The Sun's landscape is controlled by magnetic forces, and the scientists deduced the filament must have met some magnetic boundary that prevented the unstable structure from erupting. They used these observations as input for a model of the Sun's magnetic environment. Much like scientists who use topographical data to study Earth, solar physicists map out the Sun's magnetic features, or topology, to understand how these forces guide solar activity.
Chintzoglou and his colleagues developed a model that identified locations on the Sun where the magnetic field was especially compressed, since rapid releases of energy—such as those they observed when the filament collapsed—are more likely to occur where magnetic field lines are strongly distorted.
"We computed the Sun's magnetic environment by tracing millions of magnetic field lines and looking at how neighboring field lines connect and diverge," said Antonia Savcheva, an astrophysicist at the Harvard-Smithsonian Center for Astrophysics in Cambridge, Massachusetts, and co-author of the paper. "The amount of divergence gives us a measure of the topology."
Their model shows this topology shapes how solar structures evolve on the Sun's surface. Typically, when solar structures with opposite magnetic orientations collide, they explosively release magnetic energy, heating the atmosphere with a flare and erupting into space as a coronal mass ejection—a massive cloud of solar material and magnetic fields.
But on the day of the Sept. 2014 near-eruption, the model indicated the filament instead pushed up against a complex magnetic structure, shaped like two igloos smashed against each other. This invisible boundary, called a hyperbolic flux tube, was the result of a collision of two bipolar regions on the sun's surface—a nexus of four alternating and opposing magnetic fields ripe for magnetic reconnection, a dynamic process that can explosively release great amounts of stored energy.

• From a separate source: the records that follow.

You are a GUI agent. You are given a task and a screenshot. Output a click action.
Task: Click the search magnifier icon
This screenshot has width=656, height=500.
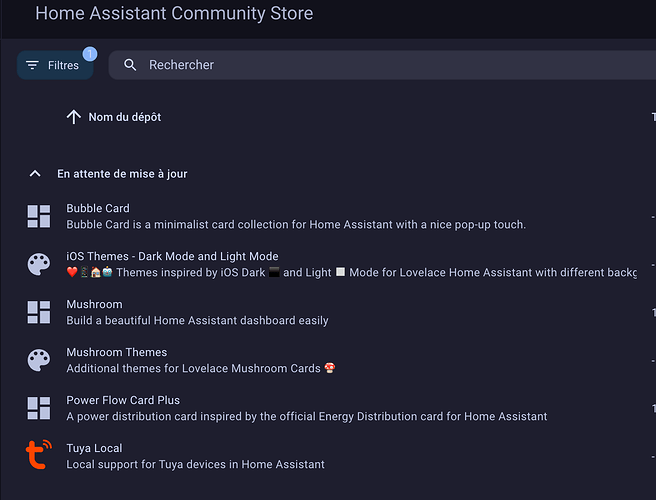(130, 65)
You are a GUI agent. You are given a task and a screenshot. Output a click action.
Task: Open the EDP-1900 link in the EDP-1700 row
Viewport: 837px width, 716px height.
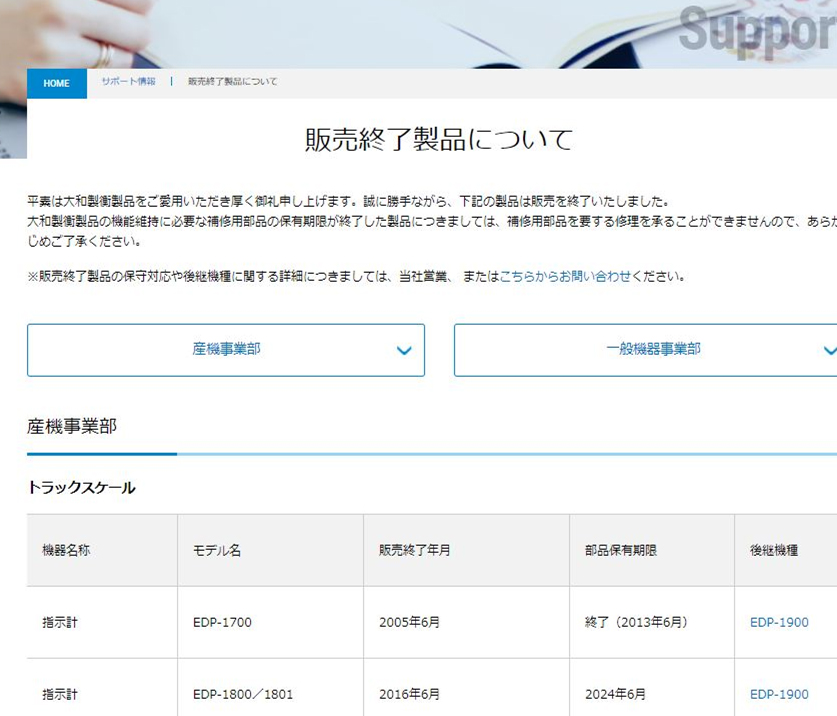(x=779, y=622)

"The hyperbolic flux tube breaks the filament's magnetic field lines and reconnects them with those of the ambient Sun, so that the filament's magnetic energy is stripped away," Chintzoglou said.
This structure eats away at the filament like a log grinder, spraying chips of solar material and preventing eruption. As the filament waned, the model demonstrates heat and energy were released into the solar atmosphere, matching the initial observations. The simulated reconnection also supports the observations of bright flaring loops where the hyperbolic flux tube and filament met—evidence for magnetic reconnection.
While scientists have speculated such a process exists, it wasn't until they serendipitously had multiple observations of such an event that they were able to explain how a magnetic boundary on the Sun is capable of halting an eruption, stripping a filament of energy until it's too weak to erupt.
"This result would have been impossible without the coordination of NASA's solar fleet in support of our rocket launch," Vourlidas said.
This study indicates the Sun's magnetic topology plays an important role in whether or not an eruption can burst from the Sun. These eruptions can create space weather effects around Earth.
"Most research has gone into how topology helps eruptions escape," Chintzoglou said. "But this tells us that apart from the eruption mechanism, we also need to consider what the nascent structure encounters in the beginning, and how it might be stopped."